NVIDIA unveils the Shield gaming tablet
NVIDIA has unveiled the Shield Tablet, an 8-inch, 1920 x 1200 pixel resolution Full HD display, 32-bit Tegra K1-powered gaming tablet launching next week in the US for $299. Seeing that the 8-inch form factor is becoming the most user-friendly screen size that bodes well for portability, we're glad that the new Shield Tablet is following the tablet trends closely.
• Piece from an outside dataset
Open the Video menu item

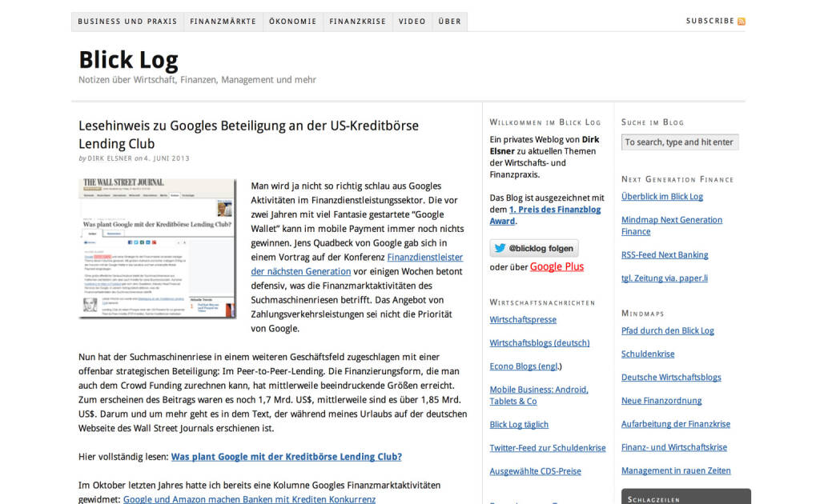tap(412, 22)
The Shield Tablet also features 2GB of RAM, 16GB storage, a MicroSD slot for up to 128GB of storage expansion, a 5MP front-facing camera as well as a 5MP autofocus rear camera, a stylus using NVIDIA's DirectStylus 2 technology (more on this in our HP Slate 7 Extreme review and a watch a demo of it here), front-facing stereo speakers, ten hours of battery life for video playback and 3-5 hours for gaming, and a construction that the company claims dissipates twice as much heat as its rivals during extended gaming sessions. An LTE compatible version with a 32GB storage capacity will also be available for US$399.
The tablet runs on Android 4.4.3, with a few gaming enhancements from NVIDIA. Twitch is integrated into the device system wide, allowing players to stream almost any app, game, or part of Android interface. When connected to a TV, the tablet automatically switches into "Console Mode," which brings up a controller-optimized 1080p interface for launching and purchasing apps and games.
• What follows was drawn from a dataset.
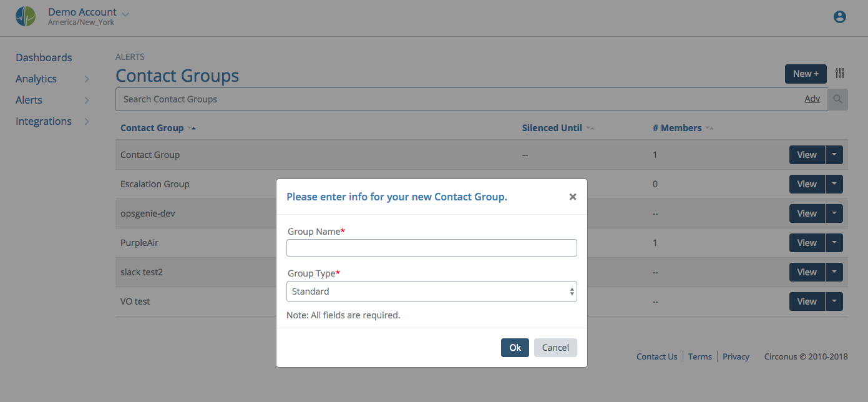
Task: Open the dropdown arrow beside PurpleAir's View button
Action: pyautogui.click(x=834, y=242)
11 Tegra-K1 optimised games will be available at launch, including The Talos Principle, Half Life 2, and free-to-play shooter War Thunder, complete with cross-platform online play. All Shield Tablet purchases will also include a free copy of Trine 2.
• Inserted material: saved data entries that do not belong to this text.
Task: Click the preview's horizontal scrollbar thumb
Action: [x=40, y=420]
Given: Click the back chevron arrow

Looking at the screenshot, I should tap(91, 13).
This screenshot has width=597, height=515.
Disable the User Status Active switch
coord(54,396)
Launched alongside the Shield Tablet will be a separate wireless controller, which strongly resembles an Xbox 360 gamepad, except with the addition of Android-specific home and back buttons and a touch pad at the bottom for controlling mouse actions for games streamed from a PC. In addition, the controller features an integrated microphone for controlling Google Now in Android, as well as voice chat in games. Interestingly, the controller connects via a direct Wi-Fi connection rather than Bluetooth, which NVIDIA states will result in lower latency and superior bandwidth. The controller will be sold separately for US$59. A kickstand is also available separately for US$39.
It's worth noting that the tablet is running NVIDIA's 32-bit Tegra K1 system on a chip, not the flagship 64-bit version. Having said that, it was the quad-core Cortex-A15 CPU and Kepler architecture graphics of the 32-bit Tegra K1 that were demonstrated at Google I/O this year during their gaming graphics demo, so perhaps the 32-bit version is sufficient.
No word yet on when or if the Shield Tablet will be launching in Singapore, but you can probably take a guess since their Shield handheld device from last year hasn't yet been available here either.